Given text section start

Coaches and game officials joined players from the Utah Jazz, New Orleans Pelicans and Los Angeles Lakers and Clippers in taking a knee to protest against racial injustice and police brutality in the first games in 140 days.
Black Lives Matter was also written on the courts at the ESPN Wide World of Sports Complex in the Walt Disney World Resort near Orlando, where the NBA plans to finish its season with 22 teams inside a bio-secure bubble.
“The game of basketball has always been bigger than just the ball, the rim, 10 guys on the floor and referees,” the Lakers LeBron James said after hitting the game-winning shot in his team’s 103-101 win over the Clippers.
“It’s an opportunity to use this platform to spread a lot of positivity and love throughout the whole world.”
He said that while there has been progress in the fight against systemic racism, the key was to maintain the momentum.
“We want to keep our foot on the gas,” he said. “We’re dealing with a lot of racism, a lot of social injustice and a lot of police brutality, not only in my neighborhood and not only with Black people, but with all people of color.”
Some players had messages like “Equality,” “Education Reform” and “Say Their Names” on the backs of their jerseys in place of their names.
Athletes from around the world have united behind anti-racism protests sparked by the death of George Floyd, a Black man in police custody in Minneapolis in May.
In the first game, the Jazz came from behind to defeat the Pelicans 106-104 after the Pelicans’ Brandon Ingram’s three-pointer at the buzzer rimmed out.
The games are being played without fans, but “virtual fans” appeared on LED screens wrapped around the court and a simulation of a crowd’s cheers and jeers could be heard.

Given text section end
Dataset excerpt section start

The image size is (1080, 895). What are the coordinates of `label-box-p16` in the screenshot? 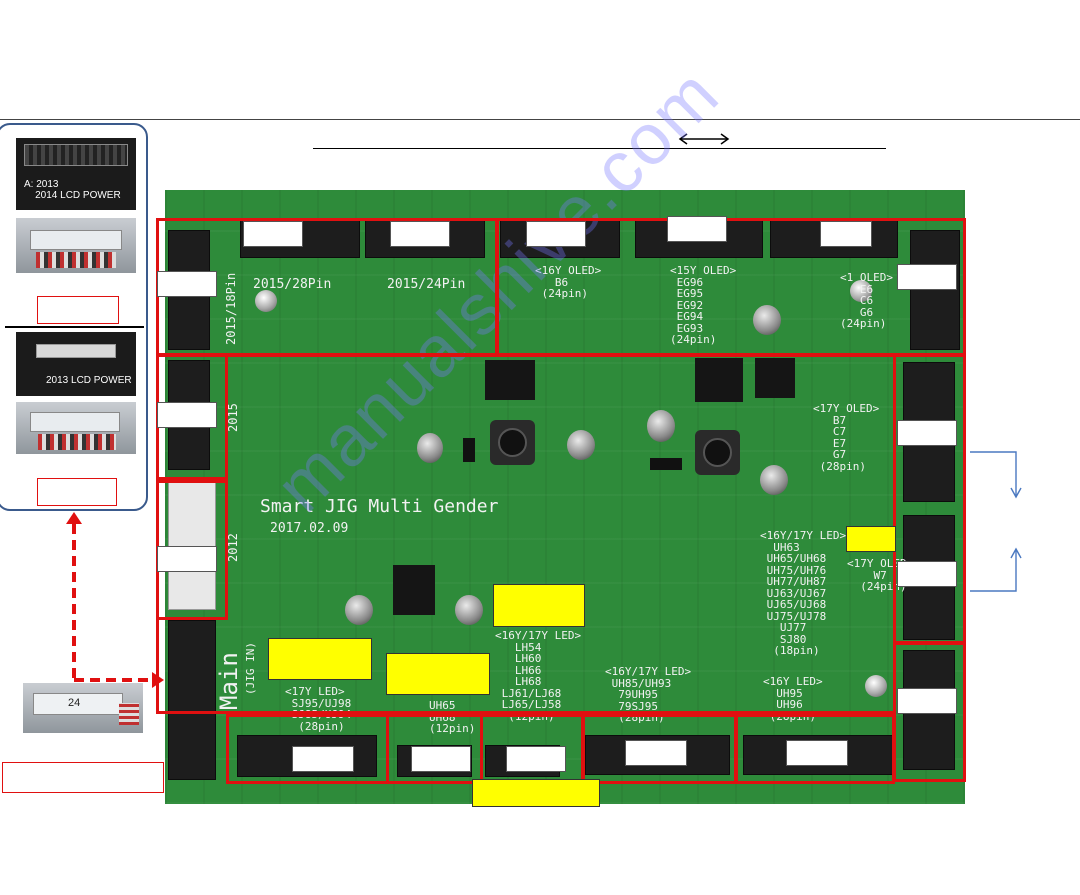 It's located at (536, 759).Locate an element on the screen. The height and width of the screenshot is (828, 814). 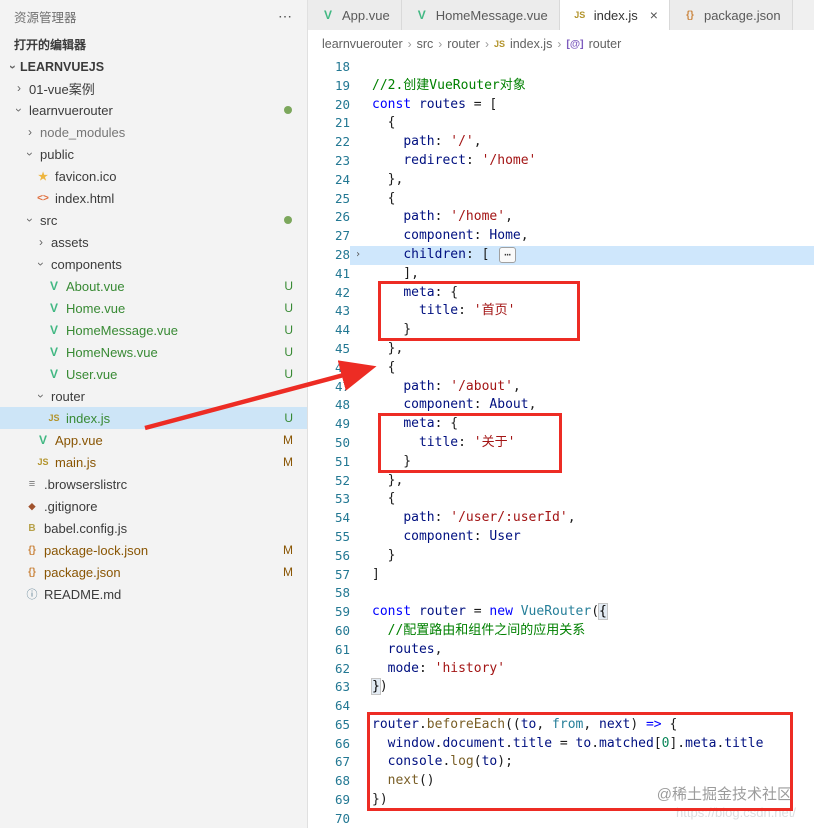
tree-item-favicon.ico: ★ favicon.ico is located at coordinates (154, 176).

Dataset excerpt section end

What needs to be done>
According to the text on the NBA's restart, by what score did the Lakers beat the Clippers?

Response area>
103-101